Mon père me tennait par la main chapitre 6 suite

Publié le par Marie-Laure

Un voisin de Camille leur a donné un énorme homard.
Comment le cuire?
Bètement,on ose se renseigner,avouer son ignorance!
Cela ne semble pas très compliqué!
La première difficulté,trouver une casserole à sa taille a été réglée.
La bestiole repose sagement dans la marmite parmi la julienne de carottes,oignons et herbes aromatiques.
Le feu lèche la gamelle.
Mais soudain,la tempèrature devient trop élevée pour la pauvre bète qui commence à réagir.
Premier coup de queue,le couvercle tressaute.
Elle s'enerve,le couvercle vole sur le sol de la cuisine.
Grandes éclaboussures,Francine,Camille et Louis commencent à sinterroger.
L'eau bouillonne,la bestiole résiste,il faut maintenir le couvercle sur la casserole.
L'agonie de ce malheureux crustacé a duré quelques minutes.
Les cuisiniers,navrés,ont compris qu'il valait mieux plonger la bestiole dans l'eau bouillante!
Expérience nouvelle,les homards ne sont pas légion dans les Dombes.

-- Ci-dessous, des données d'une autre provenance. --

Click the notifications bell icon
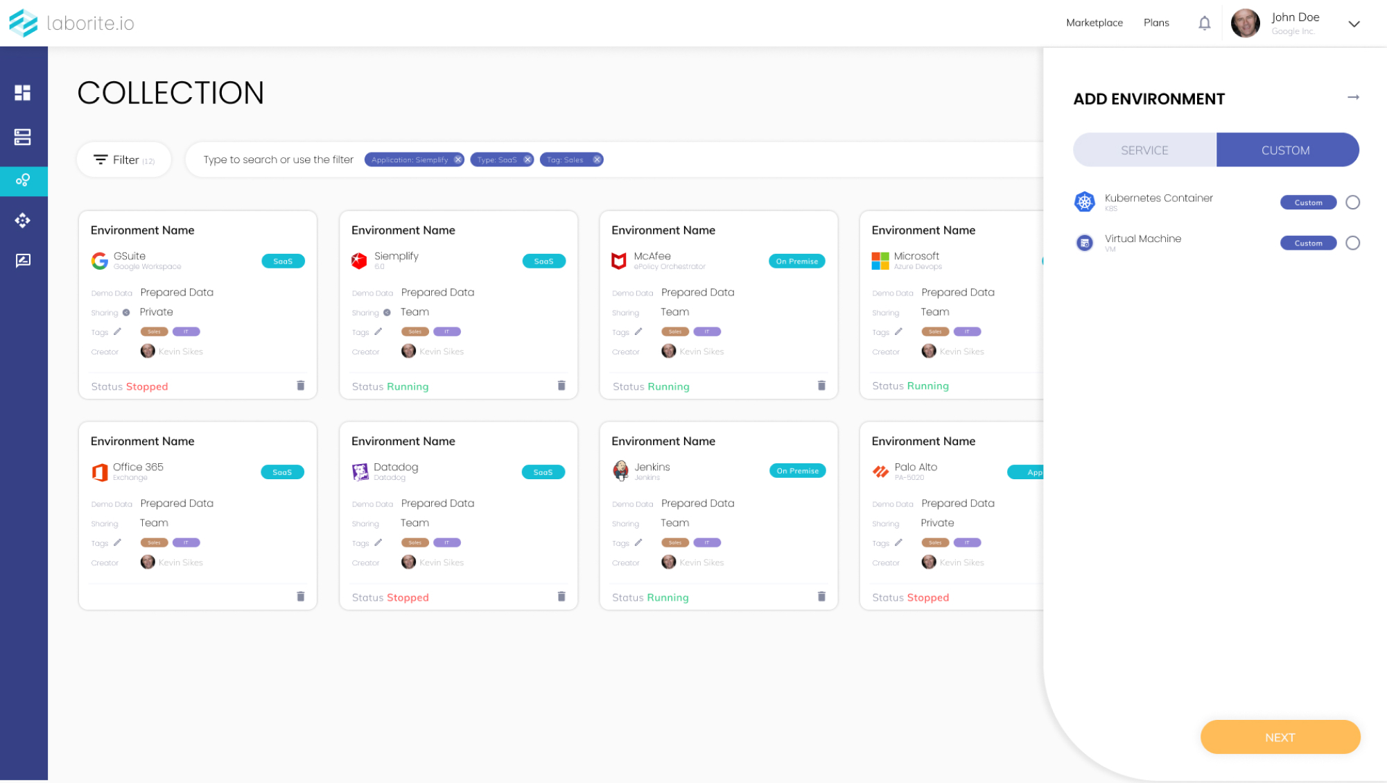 click(x=1205, y=23)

Le matin,le ciel est couvert,mais le plus souvent il enlève ses voiles avant midi et les après-midi sont radieuses.
On profite du soleil,en maillot de bain,allongé sur une serviette,on prend des airs de star.
On s'amuse d'un rien,le bonheur est ainsi!
Lorsque la mer est haute,on s'éclabousse dans les vagues ourlées d'écume.
Mais jamais très loin,Louis a la phobie de l'eau.
Depuis le décès de son frère,il ne s'est jamais rebaigné et supporte avec difficulté qu'un de ses proches se livre à ce loisir.
Angoisse!
Il reste à distance de cet élément,de l'eau jusqu'aux chevilles ou mi mollet est le plus qu'il puisse tolérer.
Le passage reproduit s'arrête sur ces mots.